原文 -
同时,还应当注意的是,现在的青年高失业率包含了前两年疫情下许多学生滞后就业的结果,而今年同样有大量学生选择延后就业。未来,青年失业将是长期、严峻的劳动问题。但是,目前应对青年失业的公共政策都是短视的临时性政策,甚至危殆到劳动者的基本权利。例如以指标名额要求各基层政府、学校增加临时雇员,或是要求企业提供额外见习实习机会。这些做法只会增加延后就业人数,并且可能反而因为向企业投入了大量廉价的实习人力而拉低其他正式劳动者的待遇。

练习题 -
• 1. 关于青年失业的这段原文中,现行政策对哪些对象提出了要求?请全部列出。
• 2. 改写关于青年失业的原文中从"同时,还应当注意的是,现在的"到"而拉低其他正式劳动者的待遇。"的部分(包括这两处),把其中的"青年失业"换成"年轻人失业"。
• 3. 根据关于青年失业的原文,今年有大量学生做出了什么选择?

数据记录 -
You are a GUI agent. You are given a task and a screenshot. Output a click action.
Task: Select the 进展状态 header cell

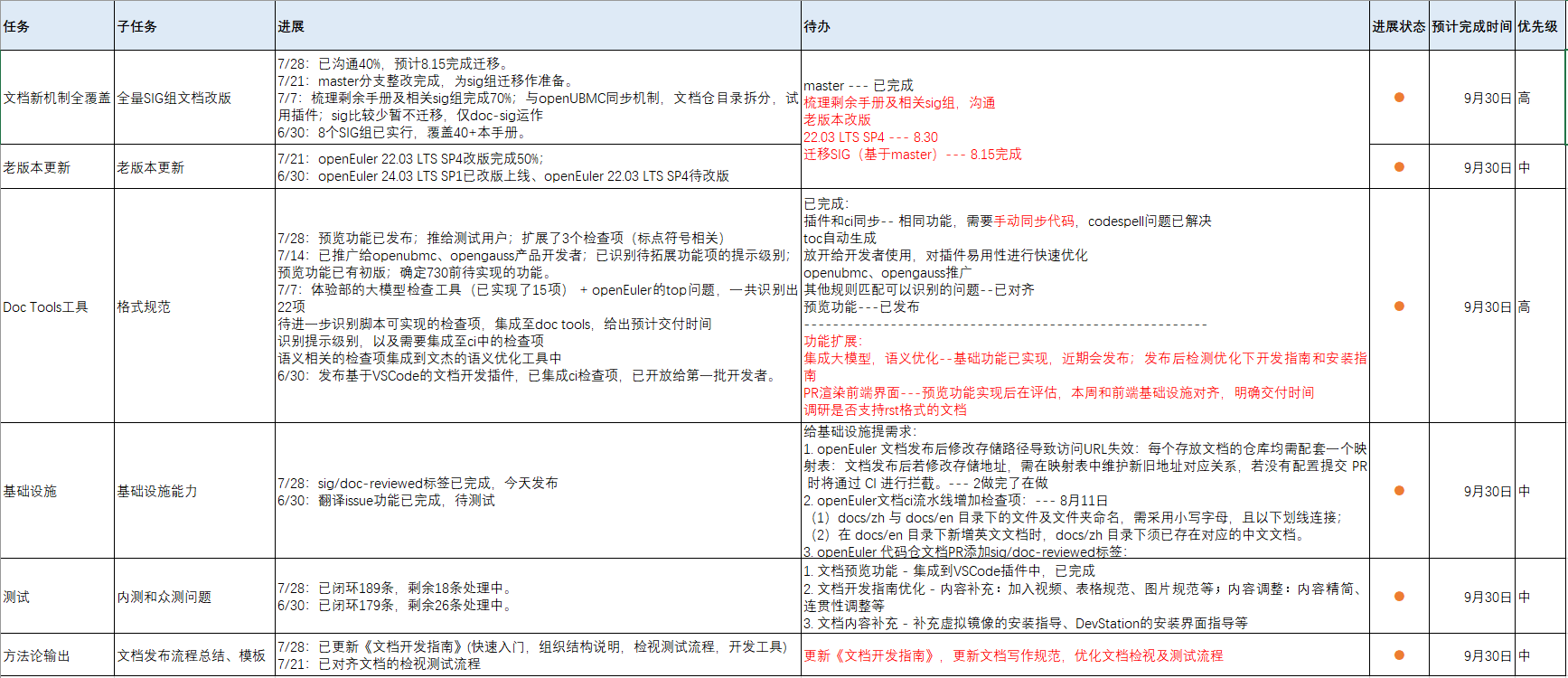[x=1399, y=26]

---

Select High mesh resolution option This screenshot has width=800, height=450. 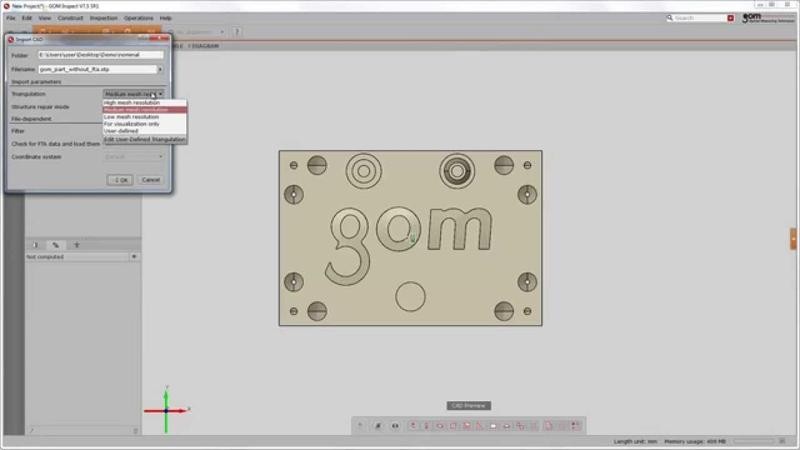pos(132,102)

==

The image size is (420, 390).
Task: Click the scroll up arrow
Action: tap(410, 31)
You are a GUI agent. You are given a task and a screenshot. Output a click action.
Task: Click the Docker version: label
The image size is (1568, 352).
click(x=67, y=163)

参考答案 -
• 1. 基层政府、学校、企业

• 2.
同时,还应当注意的是,现在的青年高失业率包含了前两年疫情下许多学生滞后就业的结果,而今年同样有大量学生选择延后就业。未来,年轻人失业将是长期、严峻的劳动问题。但是,目前应对年轻人失业的公共政策都是短视的临时性政策,甚至危殆到劳动者的基本权利。例如以指标名额要求各基层政府、学校增加临时雇员,或是要求企业提供额外见习实习机会。这些做法只会增加延后就业人数,并且可能反而因为向企业投入了大量廉价的实习人力而拉低其他正式劳动者的待遇。

• 3. 选择延后就业。